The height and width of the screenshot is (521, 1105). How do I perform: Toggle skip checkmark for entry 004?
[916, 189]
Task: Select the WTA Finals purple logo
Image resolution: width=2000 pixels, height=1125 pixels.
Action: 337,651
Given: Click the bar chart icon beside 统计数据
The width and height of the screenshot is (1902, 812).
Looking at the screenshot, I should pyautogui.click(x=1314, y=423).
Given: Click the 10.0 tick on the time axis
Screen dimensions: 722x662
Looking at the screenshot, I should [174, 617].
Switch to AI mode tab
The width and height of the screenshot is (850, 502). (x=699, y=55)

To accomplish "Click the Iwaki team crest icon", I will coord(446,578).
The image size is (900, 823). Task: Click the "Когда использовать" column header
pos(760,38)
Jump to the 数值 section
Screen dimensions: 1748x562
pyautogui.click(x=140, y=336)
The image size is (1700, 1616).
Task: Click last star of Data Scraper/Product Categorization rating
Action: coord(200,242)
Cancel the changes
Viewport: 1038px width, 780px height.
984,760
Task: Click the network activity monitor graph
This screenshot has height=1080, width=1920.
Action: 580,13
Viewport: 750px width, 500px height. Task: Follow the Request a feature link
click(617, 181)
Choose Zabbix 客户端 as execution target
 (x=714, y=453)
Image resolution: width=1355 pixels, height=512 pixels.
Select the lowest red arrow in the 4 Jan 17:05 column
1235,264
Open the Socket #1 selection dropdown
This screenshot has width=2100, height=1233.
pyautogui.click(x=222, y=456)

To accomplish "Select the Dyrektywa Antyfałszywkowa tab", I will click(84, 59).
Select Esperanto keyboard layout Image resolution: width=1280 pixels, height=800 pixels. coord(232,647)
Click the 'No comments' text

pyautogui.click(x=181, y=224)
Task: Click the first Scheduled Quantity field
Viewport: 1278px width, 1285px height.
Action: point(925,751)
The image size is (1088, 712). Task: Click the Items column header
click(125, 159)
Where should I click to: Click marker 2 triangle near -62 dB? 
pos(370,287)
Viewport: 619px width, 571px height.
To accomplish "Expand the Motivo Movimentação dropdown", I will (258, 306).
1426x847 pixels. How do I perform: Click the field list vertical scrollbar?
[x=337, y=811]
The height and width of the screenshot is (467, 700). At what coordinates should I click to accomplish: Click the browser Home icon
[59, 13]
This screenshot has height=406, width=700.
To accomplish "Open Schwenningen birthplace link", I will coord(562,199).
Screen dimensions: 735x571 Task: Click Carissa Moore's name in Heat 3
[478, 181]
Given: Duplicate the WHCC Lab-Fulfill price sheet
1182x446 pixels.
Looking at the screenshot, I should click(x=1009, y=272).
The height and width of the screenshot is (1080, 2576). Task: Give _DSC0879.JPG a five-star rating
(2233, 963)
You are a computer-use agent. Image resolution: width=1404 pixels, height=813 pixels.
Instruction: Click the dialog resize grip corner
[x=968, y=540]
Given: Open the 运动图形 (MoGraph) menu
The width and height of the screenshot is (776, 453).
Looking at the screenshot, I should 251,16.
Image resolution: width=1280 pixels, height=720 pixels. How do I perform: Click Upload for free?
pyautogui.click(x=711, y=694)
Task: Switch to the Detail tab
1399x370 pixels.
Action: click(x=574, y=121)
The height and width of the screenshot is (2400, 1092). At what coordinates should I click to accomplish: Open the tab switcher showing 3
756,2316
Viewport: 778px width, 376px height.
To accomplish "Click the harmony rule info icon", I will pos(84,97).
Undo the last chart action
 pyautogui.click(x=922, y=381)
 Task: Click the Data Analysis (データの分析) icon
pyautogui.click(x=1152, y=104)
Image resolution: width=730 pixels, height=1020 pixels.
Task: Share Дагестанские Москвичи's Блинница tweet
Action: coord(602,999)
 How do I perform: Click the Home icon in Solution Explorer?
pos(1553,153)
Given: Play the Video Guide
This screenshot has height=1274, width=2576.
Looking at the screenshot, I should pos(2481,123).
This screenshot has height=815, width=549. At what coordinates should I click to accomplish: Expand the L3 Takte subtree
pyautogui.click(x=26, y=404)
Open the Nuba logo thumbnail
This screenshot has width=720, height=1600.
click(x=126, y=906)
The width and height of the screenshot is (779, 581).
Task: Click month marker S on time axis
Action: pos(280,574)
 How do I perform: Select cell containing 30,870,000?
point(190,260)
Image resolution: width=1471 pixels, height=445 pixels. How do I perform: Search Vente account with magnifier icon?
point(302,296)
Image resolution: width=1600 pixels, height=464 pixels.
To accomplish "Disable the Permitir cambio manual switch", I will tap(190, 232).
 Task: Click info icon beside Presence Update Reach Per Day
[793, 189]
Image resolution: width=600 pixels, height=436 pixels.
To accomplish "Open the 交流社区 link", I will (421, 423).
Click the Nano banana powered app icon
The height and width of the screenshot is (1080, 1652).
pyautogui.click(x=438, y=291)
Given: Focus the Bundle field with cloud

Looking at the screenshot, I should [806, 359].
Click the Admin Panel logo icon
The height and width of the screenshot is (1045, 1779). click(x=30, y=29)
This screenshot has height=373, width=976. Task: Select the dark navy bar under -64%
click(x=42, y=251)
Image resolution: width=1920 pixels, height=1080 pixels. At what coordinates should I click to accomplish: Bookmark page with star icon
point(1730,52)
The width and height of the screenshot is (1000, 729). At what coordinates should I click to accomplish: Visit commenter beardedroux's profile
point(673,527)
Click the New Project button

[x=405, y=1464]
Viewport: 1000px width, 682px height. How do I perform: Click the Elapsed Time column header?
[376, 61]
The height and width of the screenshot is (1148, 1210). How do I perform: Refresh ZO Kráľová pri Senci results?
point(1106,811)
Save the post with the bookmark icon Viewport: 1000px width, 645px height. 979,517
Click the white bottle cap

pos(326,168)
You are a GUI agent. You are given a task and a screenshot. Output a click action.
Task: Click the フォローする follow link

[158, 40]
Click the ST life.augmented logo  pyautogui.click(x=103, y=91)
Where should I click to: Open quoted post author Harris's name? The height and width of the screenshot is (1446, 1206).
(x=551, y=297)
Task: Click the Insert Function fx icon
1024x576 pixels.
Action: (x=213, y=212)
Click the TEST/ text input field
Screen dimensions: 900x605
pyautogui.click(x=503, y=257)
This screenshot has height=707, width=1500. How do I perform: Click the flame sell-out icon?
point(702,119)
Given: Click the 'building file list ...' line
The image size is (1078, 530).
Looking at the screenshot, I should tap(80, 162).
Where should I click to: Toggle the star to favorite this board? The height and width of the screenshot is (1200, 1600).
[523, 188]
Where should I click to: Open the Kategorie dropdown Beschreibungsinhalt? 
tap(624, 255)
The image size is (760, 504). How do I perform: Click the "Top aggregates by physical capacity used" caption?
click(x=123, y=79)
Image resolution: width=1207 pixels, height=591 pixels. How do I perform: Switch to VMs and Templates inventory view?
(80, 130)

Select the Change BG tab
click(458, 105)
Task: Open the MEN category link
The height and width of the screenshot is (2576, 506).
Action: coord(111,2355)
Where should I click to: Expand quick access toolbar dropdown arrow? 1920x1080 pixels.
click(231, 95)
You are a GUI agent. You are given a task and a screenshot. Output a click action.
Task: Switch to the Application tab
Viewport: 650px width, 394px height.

WHAT THIS TASK INVOLVES ->
Lay out every one of the rows above as a Markdown table with the columns No. and Line. Number each row and leave out the blank lines.

EXERCISE RESPONSE ->
| No. | Line |
|---|---|
| 1 | The height and width of the screenshot is (521, 1105). How do I perform: Toggle skip checkmark for entry 004? |
| 2 | [916, 189] |
| 3 | Task: Select the WTA Finals purple logo |
| 4 | Image resolution: width=2000 pixels, height=1125 pixels. |
| 5 | Action: 337,651 |
| 6 | Given: Click the bar chart icon beside 统计数据 |
| 7 | The width and height of the screenshot is (1902, 812). |
| 8 | Looking at the screenshot, I should pyautogui.click(x=1314, y=423). |
| 9 | Given: Click the 10.0 tick on the time axis |
| 10 | Screen dimensions: 722x662 |
| 11 | Looking at the screenshot, I should [174, 617]. |
| 12 | Switch to AI mode tab |
| 13 | The width and height of the screenshot is (850, 502). (x=699, y=55) |
| 14 | To accomplish "Click the Iwaki team crest icon", I will coord(446,578). |
| 15 | The image size is (900, 823). Task: Click the "Когда использовать" column header |
| 16 | pos(760,38) |
| 17 | Jump to the 数值 section |
| 18 | Screen dimensions: 1748x562 |
| 19 | pyautogui.click(x=140, y=336) |
| 20 | The image size is (1700, 1616). |
| 21 | Task: Click last star of Data Scraper/Product Categorization rating |
| 22 | Action: coord(200,242) |
| 23 | Cancel the changes |
| 24 | Viewport: 1038px width, 780px height. |
| 25 | 984,760 |
| 26 | Task: Click the network activity monitor graph |
| 27 | This screenshot has height=1080, width=1920. |
| 28 | Action: 580,13 |
| 29 | Viewport: 750px width, 500px height. Task: Follow the Request a feature link |
| 30 | click(617, 181) |
| 31 | Choose Zabbix 客户端 as execution target |
| 32 |  (x=714, y=453) |
| 33 | Image resolution: width=1355 pixels, height=512 pixels. |
| 34 | Select the lowest red arrow in the 4 Jan 17:05 column |
| 35 | 1235,264 |
| 36 | Open the Socket #1 selection dropdown |
| 37 | This screenshot has width=2100, height=1233. |
| 38 | pyautogui.click(x=222, y=456) |
| 39 | To accomplish "Select the Dyrektywa Antyfałszywkowa tab", I will click(84, 59). |
| 40 | Select Esperanto keyboard layout Image resolution: width=1280 pixels, height=800 pixels. coord(232,647) |
| 41 | Click the 'No comments' text |
| 42 | pyautogui.click(x=181, y=224) |
| 43 | Task: Click the first Scheduled Quantity field |
| 44 | Viewport: 1278px width, 1285px height. |
| 45 | Action: point(925,751) |
| 46 | The image size is (1088, 712). Task: Click the Items column header |
| 47 | click(125, 159) |
| 48 | Where should I click to: Click marker 2 triangle near -62 dB?  |
| 49 | pos(370,287) |
| 50 | Viewport: 619px width, 571px height. |
| 51 | To accomplish "Expand the Motivo Movimentação dropdown", I will (258, 306). |
| 52 | 1426x847 pixels. How do I perform: Click the field list vertical scrollbar? |
| 53 | [x=337, y=811] |
| 54 | The height and width of the screenshot is (467, 700). At what coordinates should I click to accomplish: Click the browser Home icon |
| 55 | [59, 13] |
| 56 | This screenshot has height=406, width=700. |
| 57 | To accomplish "Open Schwenningen birthplace link", I will coord(562,199). |
| 58 | Screen dimensions: 735x571 Task: Click Carissa Moore's name in Heat 3 |
| 59 | [478, 181] |
| 60 | Given: Duplicate the WHCC Lab-Fulfill price sheet |
| 61 | 1182x446 pixels. |
| 62 | Looking at the screenshot, I should click(x=1009, y=272). |
| 63 | The height and width of the screenshot is (1080, 2576). Task: Give _DSC0879.JPG a five-star rating |
| 64 | (2233, 963) |
| 65 | You are a computer-use agent. Image resolution: width=1404 pixels, height=813 pixels. |
| 66 | Instruction: Click the dialog resize grip corner |
| 67 | [x=968, y=540] |
| 68 | Given: Open the 运动图形 (MoGraph) menu |
| 69 | The width and height of the screenshot is (776, 453). |
| 70 | Looking at the screenshot, I should 251,16. |
| 71 | Image resolution: width=1280 pixels, height=720 pixels. How do I perform: Click Upload for free? |
| 72 | pyautogui.click(x=711, y=694) |
| 73 | Task: Switch to the Detail tab |
| 74 | 1399x370 pixels. |
| 75 | Action: click(x=574, y=121) |
| 76 | The height and width of the screenshot is (2400, 1092). At what coordinates should I click to accomplish: Open the tab switcher showing 3 |
| 77 | 756,2316 |
| 78 | Viewport: 778px width, 376px height. |
| 79 | To accomplish "Click the harmony rule info icon", I will pos(84,97). |
| 80 | Undo the last chart action |
| 81 |  pyautogui.click(x=922, y=381) |
| 82 |  Task: Click the Data Analysis (データの分析) icon |
| 83 | pyautogui.click(x=1152, y=104) |
| 84 | Image resolution: width=730 pixels, height=1020 pixels. |
| 85 | Task: Share Дагестанские Москвичи's Блинница tweet |
| 86 | Action: coord(602,999) |
| 87 |  How do I perform: Click the Home icon in Solution Explorer? |
| 88 | pos(1553,153) |
| 89 | Given: Play the Video Guide |
| 90 | This screenshot has height=1274, width=2576. |
| 91 | Looking at the screenshot, I should pos(2481,123). |
| 92 | This screenshot has height=815, width=549. At what coordinates should I click to accomplish: Expand the L3 Takte subtree |
| 93 | pyautogui.click(x=26, y=404) |
| 94 | Open the Nuba logo thumbnail |
| 95 | This screenshot has width=720, height=1600. |
| 96 | click(x=126, y=906) |
| 97 | The width and height of the screenshot is (779, 581). |
| 98 | Task: Click month marker S on time axis |
| 99 | Action: pos(280,574) |
| 100 |  How do I perform: Select cell containing 30,870,000? |
| 101 | point(190,260) |
| 102 | Image resolution: width=1471 pixels, height=445 pixels. How do I perform: Search Vente account with magnifier icon? |
| 103 | point(302,296) |
| 104 | Image resolution: width=1600 pixels, height=464 pixels. |
| 105 | To accomplish "Disable the Permitir cambio manual switch", I will tap(190, 232). |
| 106 |  Task: Click info icon beside Presence Update Reach Per Day |
| 107 | [793, 189] |
| 108 | Image resolution: width=600 pixels, height=436 pixels. |
| 109 | To accomplish "Open the 交流社区 link", I will (421, 423). |
| 110 | Click the Nano banana powered app icon |
| 111 | The height and width of the screenshot is (1080, 1652). |
| 112 | pyautogui.click(x=438, y=291) |
| 113 | Given: Focus the Bundle field with cloud |
| 114 | Looking at the screenshot, I should [806, 359]. |
| 115 | Click the Admin Panel logo icon |
| 116 | The height and width of the screenshot is (1045, 1779). click(x=30, y=29) |
| 117 | This screenshot has height=373, width=976. Task: Select the dark navy bar under -64% |
| 118 | click(x=42, y=251) |
| 119 | Image resolution: width=1920 pixels, height=1080 pixels. At what coordinates should I click to accomplish: Bookmark page with star icon |
| 120 | point(1730,52) |
| 121 | The width and height of the screenshot is (1000, 729). At what coordinates should I click to accomplish: Visit commenter beardedroux's profile |
| 122 | point(673,527) |
| 123 | Click the New Project button |
| 124 | [x=405, y=1464] |
| 125 | Viewport: 1000px width, 682px height. How do I perform: Click the Elapsed Time column header? |
| 126 | [376, 61] |
| 127 | The height and width of the screenshot is (1148, 1210). How do I perform: Refresh ZO Kráľová pri Senci results? |
| 128 | point(1106,811) |
| 129 | Save the post with the bookmark icon Viewport: 1000px width, 645px height. 979,517 |
| 130 | Click the white bottle cap |
| 131 | pos(326,168) |
| 132 | You are a GUI agent. You are given a task and a screenshot. Output a click action. |
| 133 | Task: Click the フォローする follow link |
| 134 | [158, 40] |
| 135 | Click the ST life.augmented logo  pyautogui.click(x=103, y=91) |
| 136 | Where should I click to: Open quoted post author Harris's name? The height and width of the screenshot is (1446, 1206). |
| 137 | (x=551, y=297) |
| 138 | Task: Click the Insert Function fx icon |
| 139 | 1024x576 pixels. |
| 140 | Action: (x=213, y=212) |
| 141 | Click the TEST/ text input field |
| 142 | Screen dimensions: 900x605 |
| 143 | pyautogui.click(x=503, y=257) |
| 144 | This screenshot has height=707, width=1500. How do I perform: Click the flame sell-out icon? |
| 145 | point(702,119) |
| 146 | Given: Click the 'building file list ...' line |
| 147 | The image size is (1078, 530). |
| 148 | Looking at the screenshot, I should tap(80, 162). |
| 149 | Where should I click to: Toggle the star to favorite this board? The height and width of the screenshot is (1200, 1600). |
| 150 | [523, 188] |
| 151 | Where should I click to: Open the Kategorie dropdown Beschreibungsinhalt?  |
| 152 | tap(624, 255) |
| 153 | The image size is (760, 504). How do I perform: Click the "Top aggregates by physical capacity used" caption? |
| 154 | click(x=123, y=79) |
| 155 | Image resolution: width=1207 pixels, height=591 pixels. How do I perform: Switch to VMs and Templates inventory view? |
| 156 | (80, 130) |
| 157 | Select the Change BG tab |
| 158 | click(458, 105) |
| 159 | Task: Open the MEN category link |
| 160 | The height and width of the screenshot is (2576, 506). |
| 161 | Action: coord(111,2355) |
| 162 | Where should I click to: Expand quick access toolbar dropdown arrow? 1920x1080 pixels. |
| 163 | click(231, 95) |
| 164 | You are a GUI agent. You are given a task and a screenshot. Output a click action. |
| 165 | Task: Switch to the Application tab |
| 166 | Viewport: 650px width, 394px height. |